» WHAT IS EXPECTED: Write down each distinct number in the article below on IRS staffing for health care reform, in the order each first appears.

» EXCERPTED PASSAGE:
┏━━

IRS Staffing for Health Care Reform Called into Question

The Internal Revenue Service needs to do a better job of estimating its staffing needs for implementing the Affordable Care Act, according to a new government report.

The report, by the Treasury Inspector General for Tax Administration, found that the method used by the IRS to estimate the resources it will need to implement the tax provisions of the new health care law needs improvement.  The IRS projected its staffing needs for implementing health care reform to be 1,278 full-time equivalents in fiscal year 2012 and 859 full-time equivalents in fiscal 2013. But the IRS has not projected its staffing needs for the health care reform law beyond fiscal 2013. The lack of documentation to support the staffing requirements needed to implement the Affordable Care Act precluded TIGTA from providing an opinion on the adequacy of staffing requests to support implementation. “The IRS did not analyze each provision to determine the amount of staffing necessary to implement the provision,” said the report.

┗━━

» PROVIDED MATERIAL:
┏━━

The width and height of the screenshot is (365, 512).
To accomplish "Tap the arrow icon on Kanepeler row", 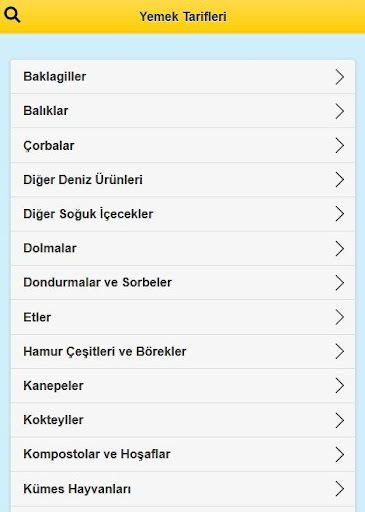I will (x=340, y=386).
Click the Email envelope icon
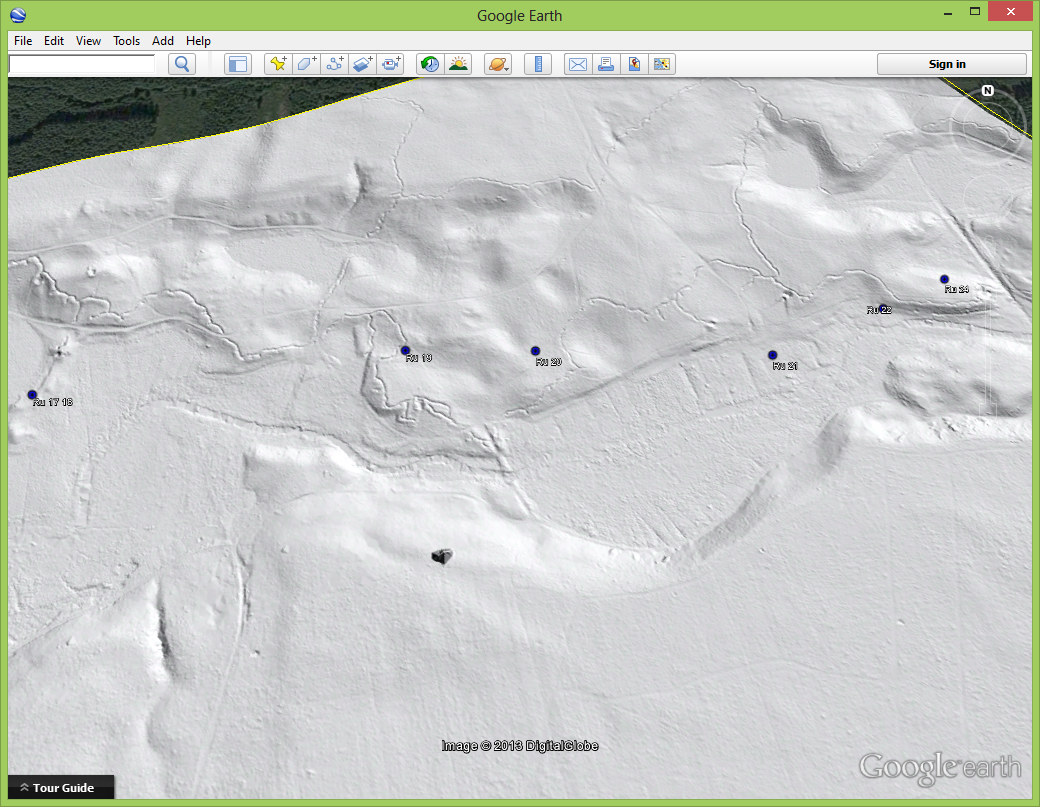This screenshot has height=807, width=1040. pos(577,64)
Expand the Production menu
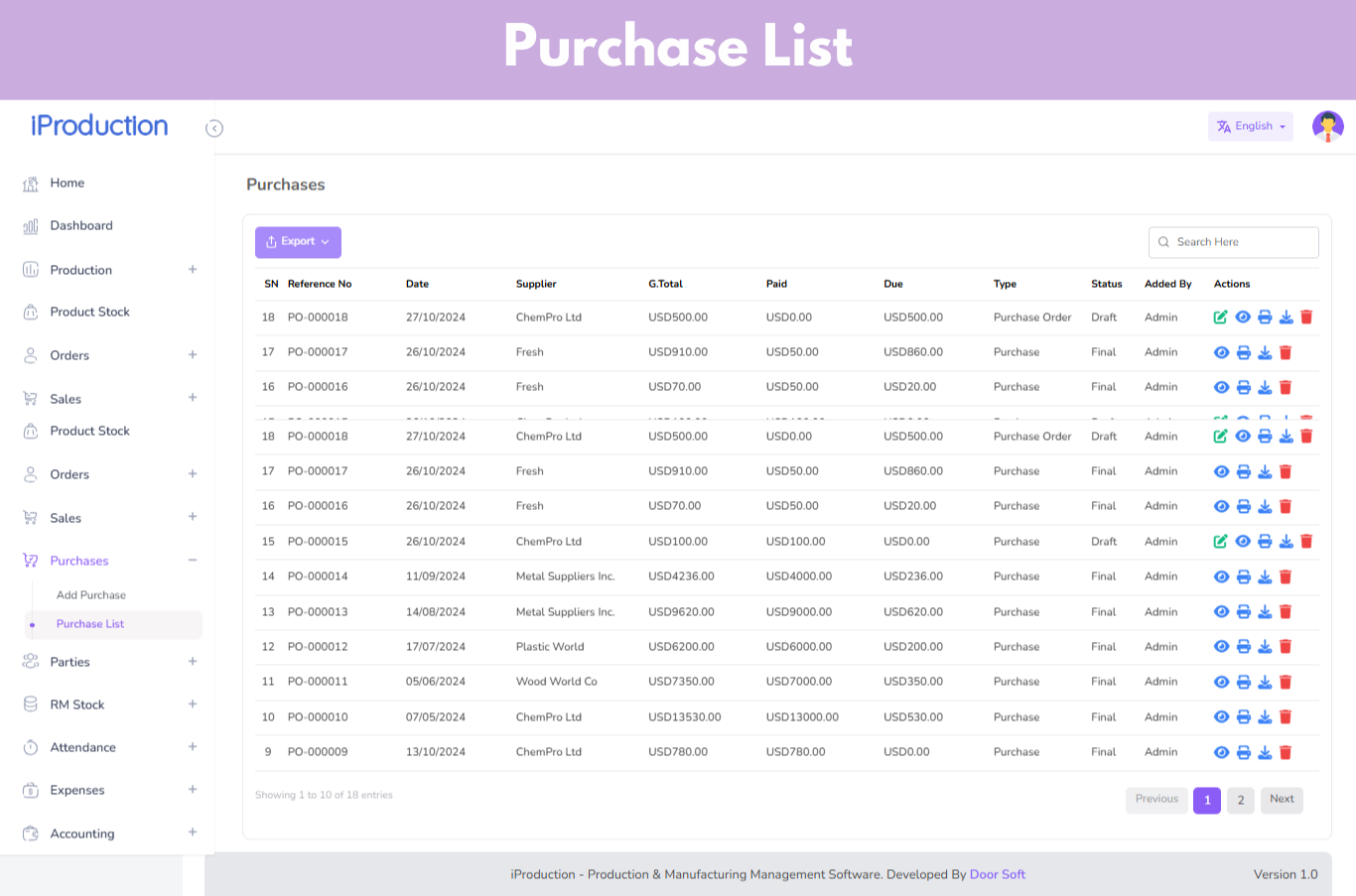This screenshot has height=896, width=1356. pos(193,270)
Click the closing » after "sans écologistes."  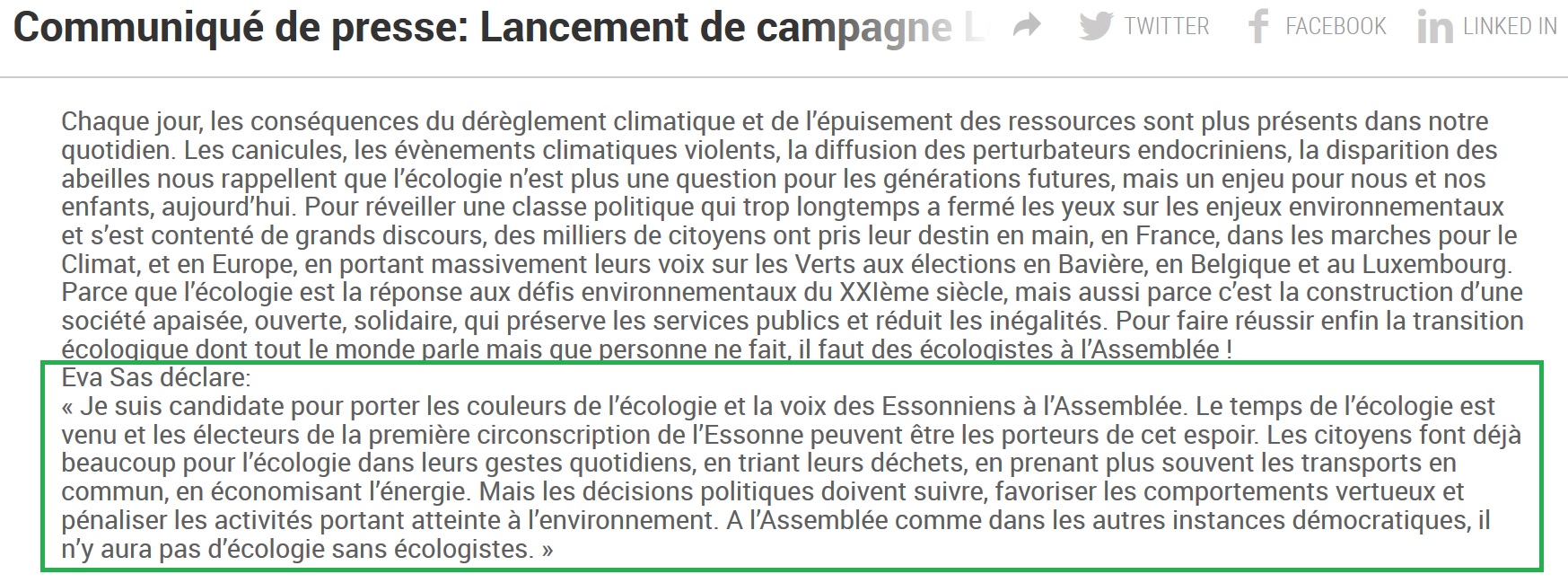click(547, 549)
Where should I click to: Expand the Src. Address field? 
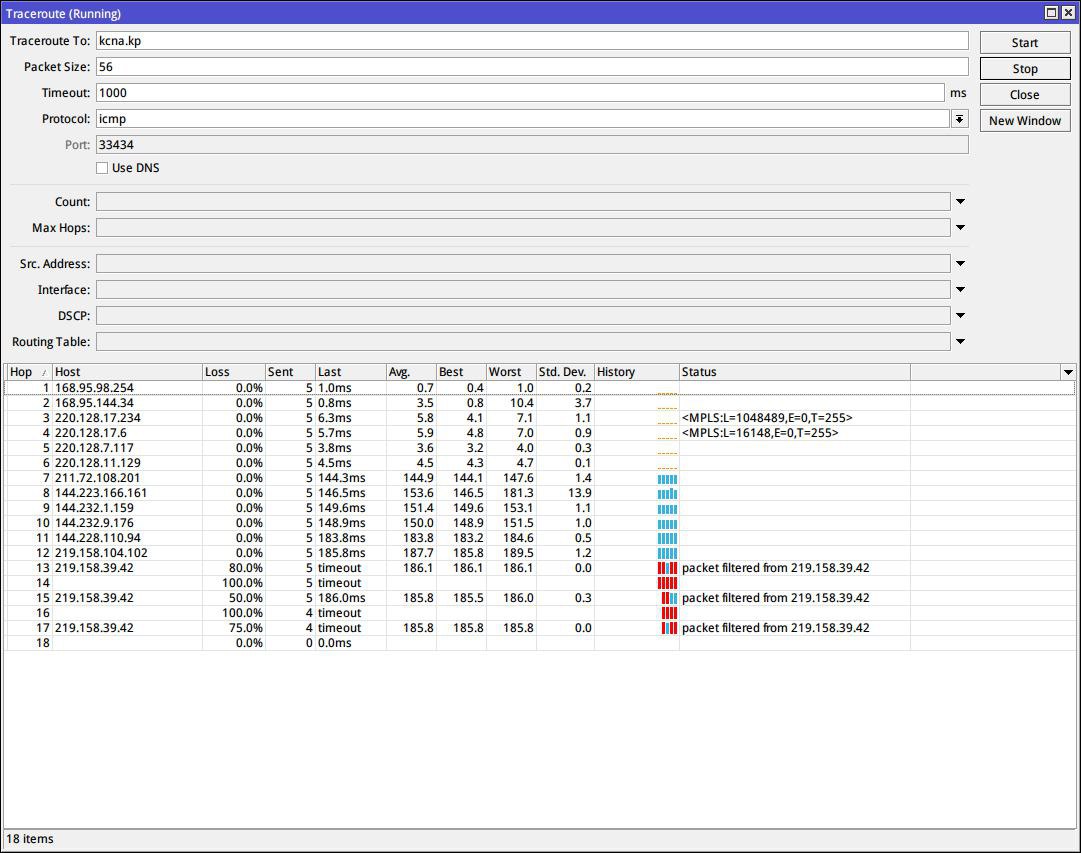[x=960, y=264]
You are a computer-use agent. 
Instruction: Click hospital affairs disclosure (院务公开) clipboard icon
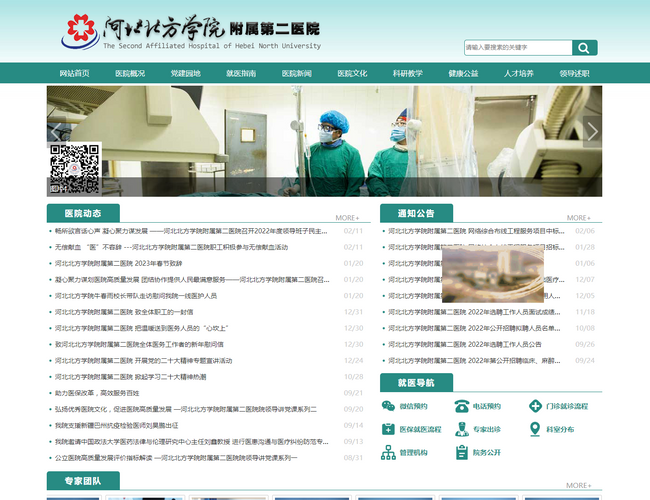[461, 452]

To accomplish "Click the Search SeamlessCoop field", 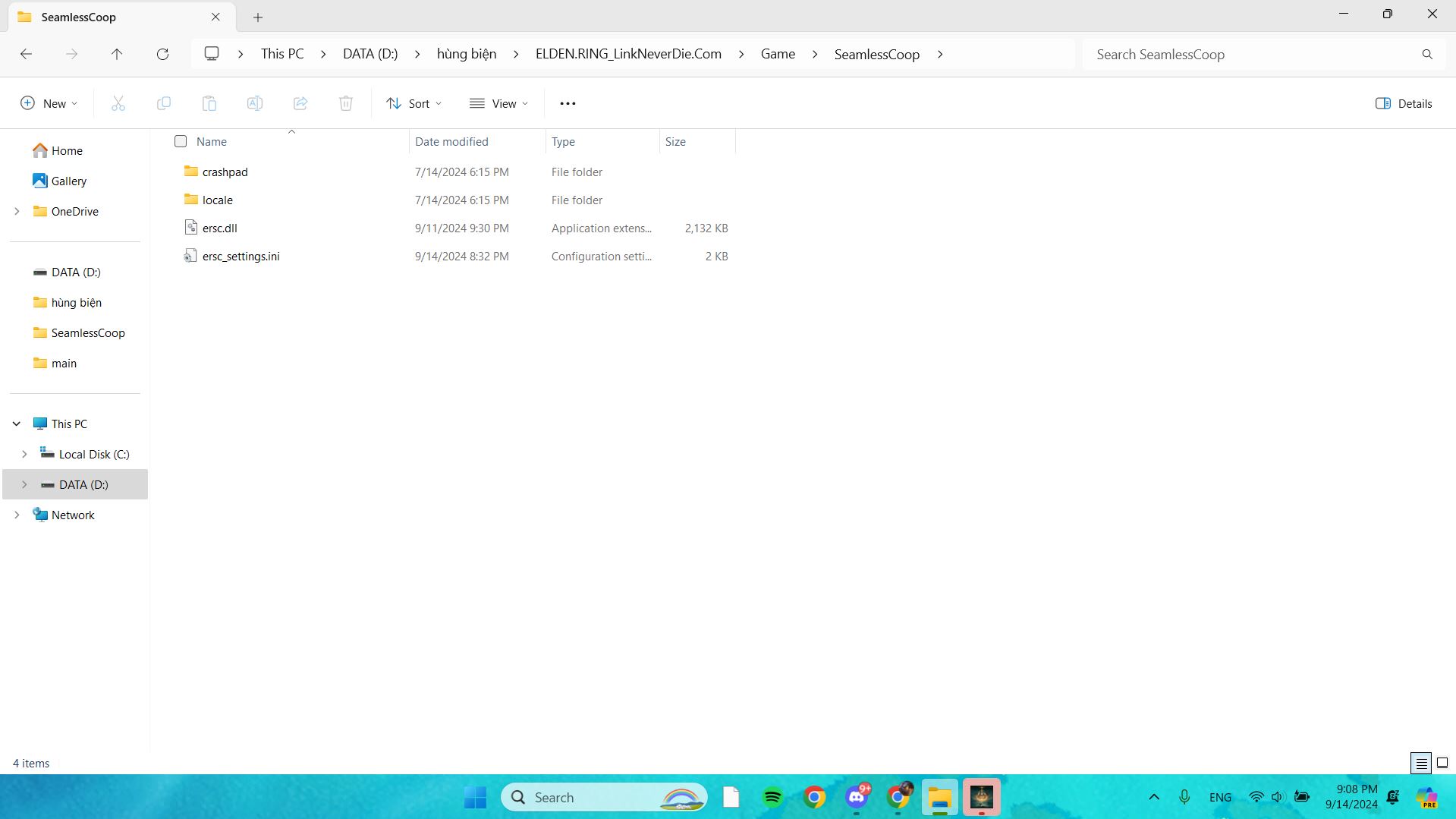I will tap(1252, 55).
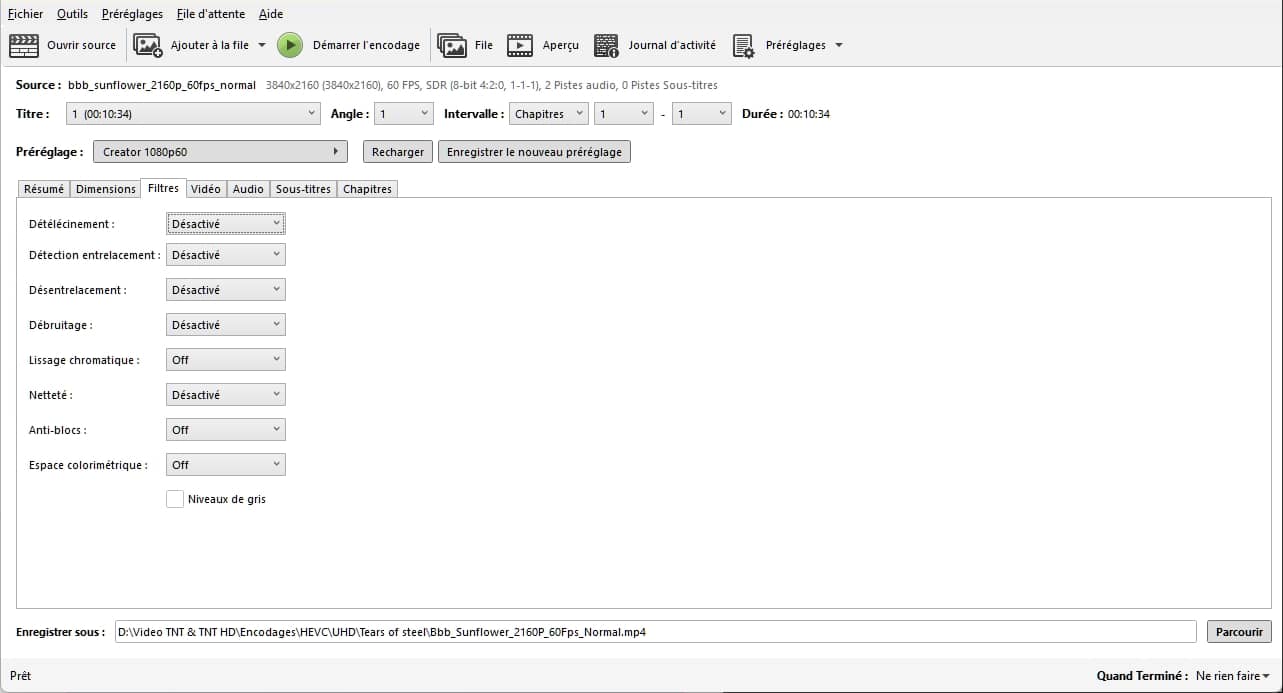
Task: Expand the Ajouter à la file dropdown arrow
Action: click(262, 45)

┗━━

» OUTPUT OF THE EXERCISE:
1,278
2012
859
2013